In 2023 the venue was the training facility for the Colombian 2023 FIFA Women's World Cup squad.

==Western Sydney Wanderers==
With the introduction of the Western Sydney Wanderers FC into the A-League, Club Marconi and the Wanderers began an association that has seen matches for the Western Sydney Wanderers FC Women's, Youth and NPL sides played at Marconi Stadium. The Marconi social club has also hosted Wanderers supporters viewing important away games & hosted club supporter forums. On Saturday 27 September 2014, a W-League Sydney Derby match between the Western Sydney Wanderers and Sydney FC resulted in a record stand alone W-League regular season crowd of 3,084 to watch Sydney FC win the match 2–0.

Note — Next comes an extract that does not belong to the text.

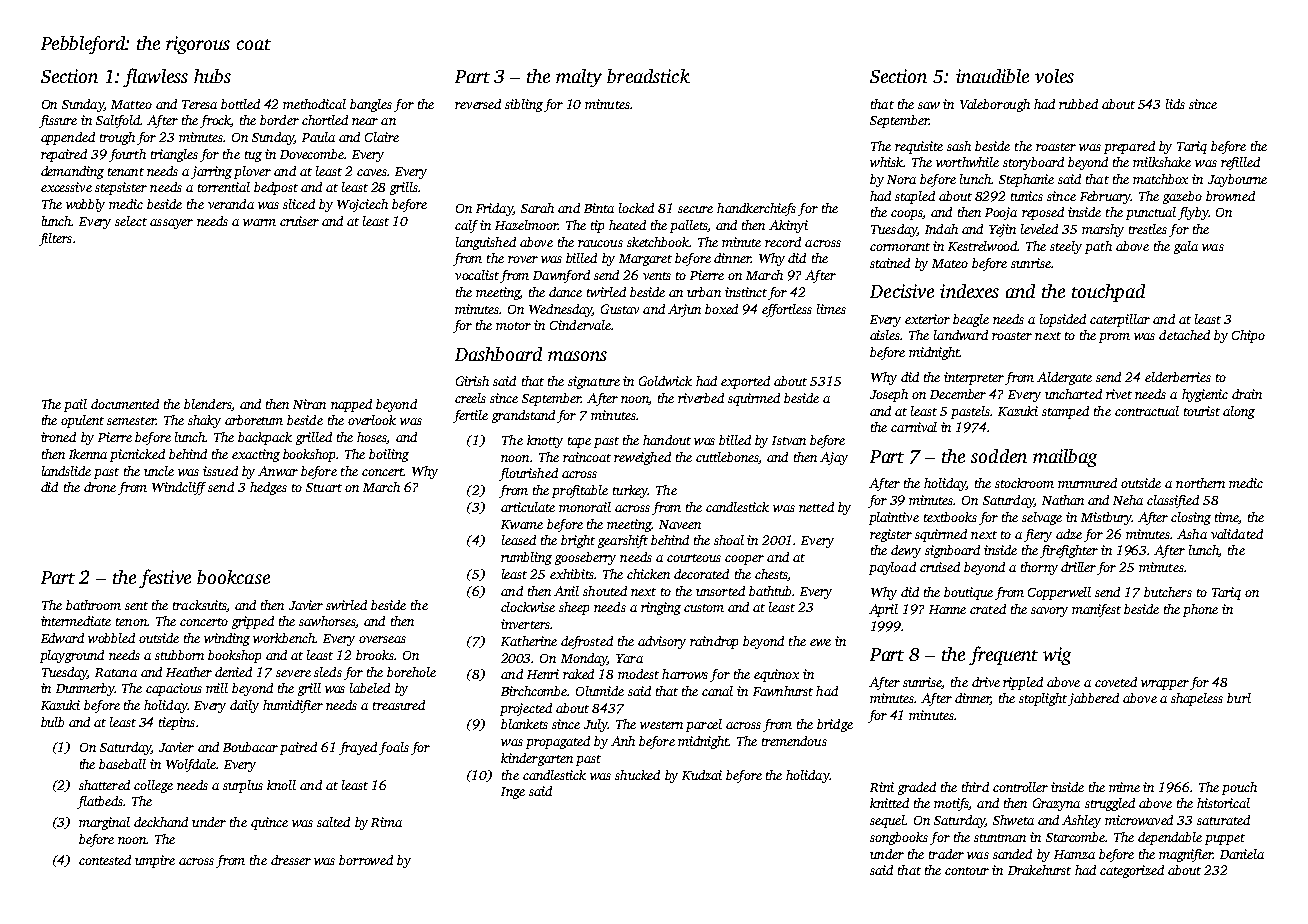  I want to click on Pooja, so click(1001, 213).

In the 2018 season of the FFA Cup the Western Sydney Wanderers were drawn to play an away game against Bonnyrigg White Eagles. Due to a poor surface and a general lack of facilities to host the game at the Bonnyrigg stadium, the fixture was moved to Marconi Stadium and played 29 August 2018, the Wanderers winning 2–1 with a crowd of 5,137. From 2019 onward the opening of the Wanderers Football Park boutique stadium at the Blacktown International Sportspark has seen the club cut back the number of games played at Marconi Stadium.

The Wanderers were drawn to host Adelaide United FC in the Round of 16 of the 2023 Australia Cup with the match taking place on 29 August 2023, the Wanderers won the game 5–1 with Marcus Antonsson and Brandon Borrello both scoring twice and Milos Ninkovic scoring his first goal for the Wanderers. The crowd was reported at 2,490. In August 2026 the Wanderers faced Melbourne Victory in a Round of 16 match, with the Wanderers losing in a penalty shootout after a 1-1 draw after extra time.

==Rugby League==
In 1996, the stadium hosted a Rugby league sevens match between Italy & Lebanon. In October 2009 the stadium hosted the rugby league Mediterranean Shield, involving Australian local players split into 4 'national' teams based on Portuguese, Maltese, Italian and Greek heritage, with Greece winning the final 34–14 against Italy.